Yes indeed! Same thing for me re BACKUP timing. Are you also in France? As was 4am ET I don't think you're located in that time zone . Certainly hope not!

OK I finally am able to follow your nav instructions. Now back to JSntgRvr to report (unhappily) results of his WindowsProductKey/Operating System instriuctions.
Cordially, RO


----------



## slashnburn (Oct 9, 2004)

Hi, rodell,

Somehow, I overlooked your last post here; please DON'T delete ANY of the .CAB files, no matter where they might be on your system. Someday, you can check to see if you have complete duplicates, and delete the ones you don't need, but right now, we don't know if one of them is damaged, so it is best to keep both for the time being. If you have a working / undamaged Win98SE CDROM, then you have another copy of the complete set of Windows installation files (there are more than 120 of them), but let's play it ultra-safe right now.

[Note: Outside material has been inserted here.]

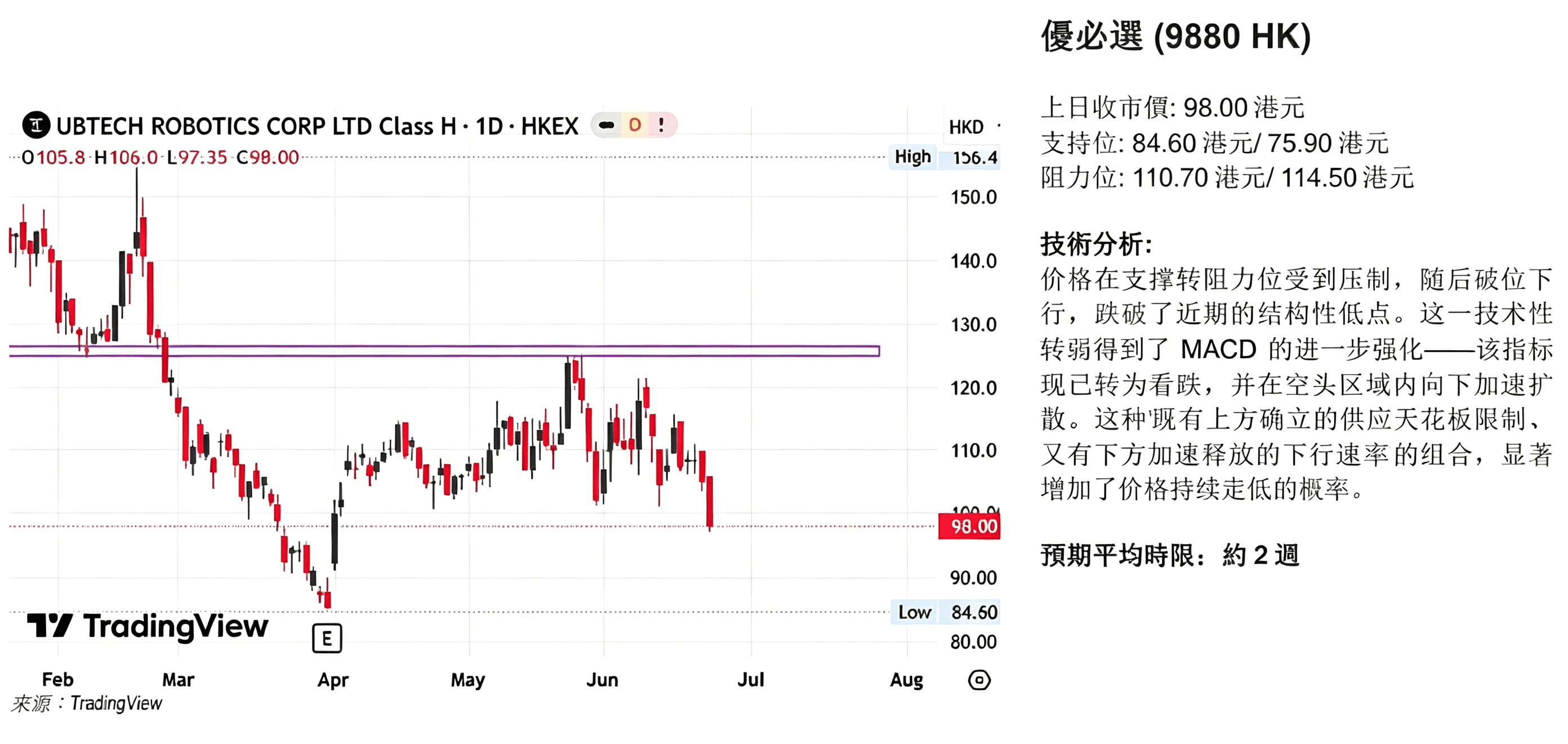Screen dimensions: 1568x744
Task: Click the 來源 TradingView source link
Action: pyautogui.click(x=87, y=703)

FYI, a .CAB file is Microsoft-speak for a "CABINET" file. A .CAB file can hold any numer of files, just like a real cabinet holds dishes or whatever else you choose to put in it.

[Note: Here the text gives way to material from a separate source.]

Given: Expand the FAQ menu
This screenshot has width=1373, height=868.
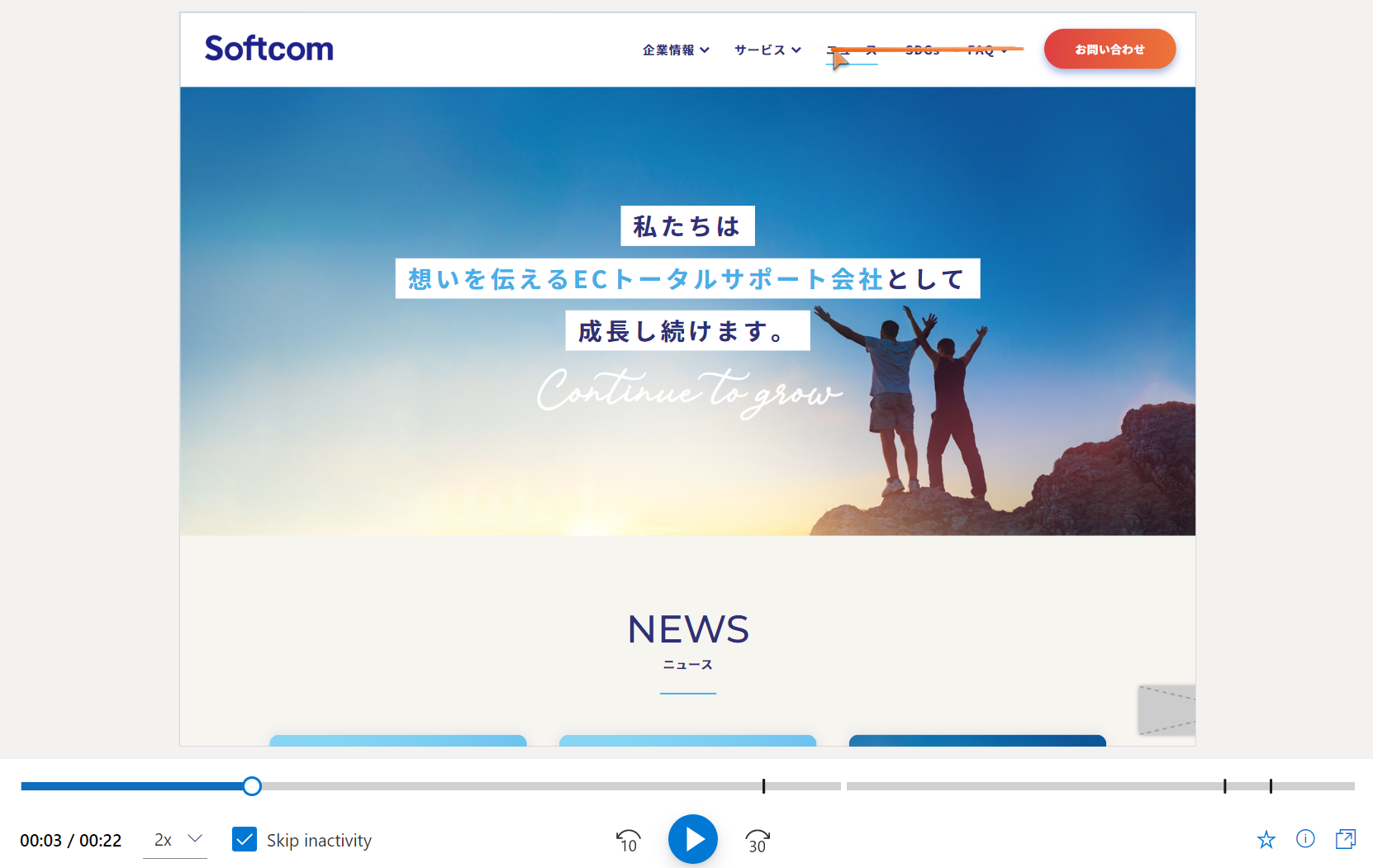Looking at the screenshot, I should tap(988, 50).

Just to try to clarify things a little more, you've told me that the NET9.CAB file you found is holding 115 files. That means that a copy of the file you are missing is stored in the NET9.CAB file, in case you need it (obviously, you do; that is why you posted here to begin with).

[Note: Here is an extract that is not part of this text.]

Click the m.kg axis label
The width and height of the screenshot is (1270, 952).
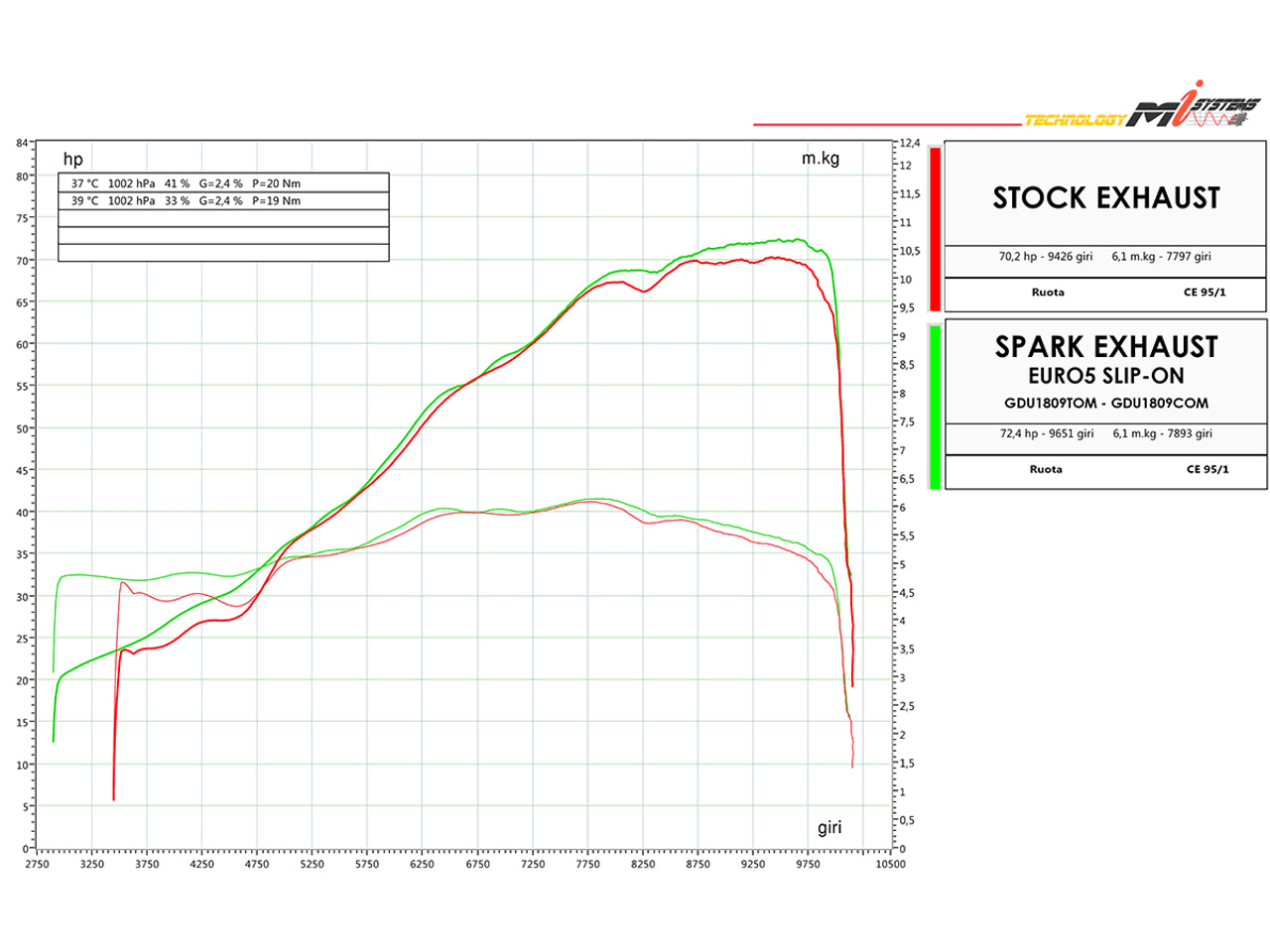coord(820,159)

When you need a system file, because one is missing or corrupted or for whatever reason, the SFC tool allows you to open a .CAB file, and then "EXTRACT" the file you need.

This link should tell you all you need to know about using the SFC tool properly:

http://support.microsoft.com/default.aspx?scid=kb;en-us;185836

Take your time to read it, and post any questions you have.

In the meantime, in order to save you from making fifty MORE posts about this, I'm going to attach the file you need (NDIS2SUP.VXD) from my own Win98SE system, so you'll be able to download it and put it in your Windows\System folder, where it belongs.

I will rename it NDIS2SUP.TXT, because the forum will not accept .VXD files for upload. Just download it to your Desktop, rename it to NDIS2SUP.VXD, and move it to the Windows\System folder. Next time you reboot, the error message should be gone.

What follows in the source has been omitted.